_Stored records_
▬▬▬

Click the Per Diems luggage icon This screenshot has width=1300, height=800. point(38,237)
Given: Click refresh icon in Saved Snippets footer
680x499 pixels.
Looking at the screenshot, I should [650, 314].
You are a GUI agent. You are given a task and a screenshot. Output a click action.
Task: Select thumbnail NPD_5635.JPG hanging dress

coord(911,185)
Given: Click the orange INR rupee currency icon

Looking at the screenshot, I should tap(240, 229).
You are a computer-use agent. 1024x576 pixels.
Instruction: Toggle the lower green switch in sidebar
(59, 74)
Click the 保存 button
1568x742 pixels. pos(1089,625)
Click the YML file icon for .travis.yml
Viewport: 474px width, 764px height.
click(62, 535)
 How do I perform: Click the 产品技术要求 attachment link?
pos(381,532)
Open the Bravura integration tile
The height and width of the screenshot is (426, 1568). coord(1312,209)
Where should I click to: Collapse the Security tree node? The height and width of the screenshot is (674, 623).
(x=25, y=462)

▬▬▬

_Try it_
Your task is to restate every record word for word.

_Solution to this problem_
Click the Per Diems luggage icon This screenshot has width=1300, height=800. point(38,237)
Given: Click refresh icon in Saved Snippets footer
680x499 pixels.
Looking at the screenshot, I should [650, 314].
You are a GUI agent. You are given a task and a screenshot. Output a click action.
Task: Select thumbnail NPD_5635.JPG hanging dress

coord(911,185)
Given: Click the orange INR rupee currency icon

Looking at the screenshot, I should tap(240, 229).
You are a computer-use agent. 1024x576 pixels.
Instruction: Toggle the lower green switch in sidebar
(59, 74)
Click the 保存 button
1568x742 pixels. pos(1089,625)
Click the YML file icon for .travis.yml
Viewport: 474px width, 764px height.
click(62, 535)
 How do I perform: Click the 产品技术要求 attachment link?
pos(381,532)
Open the Bravura integration tile
The height and width of the screenshot is (426, 1568). coord(1312,209)
Where should I click to: Collapse the Security tree node? The height and width of the screenshot is (674, 623).
(x=25, y=462)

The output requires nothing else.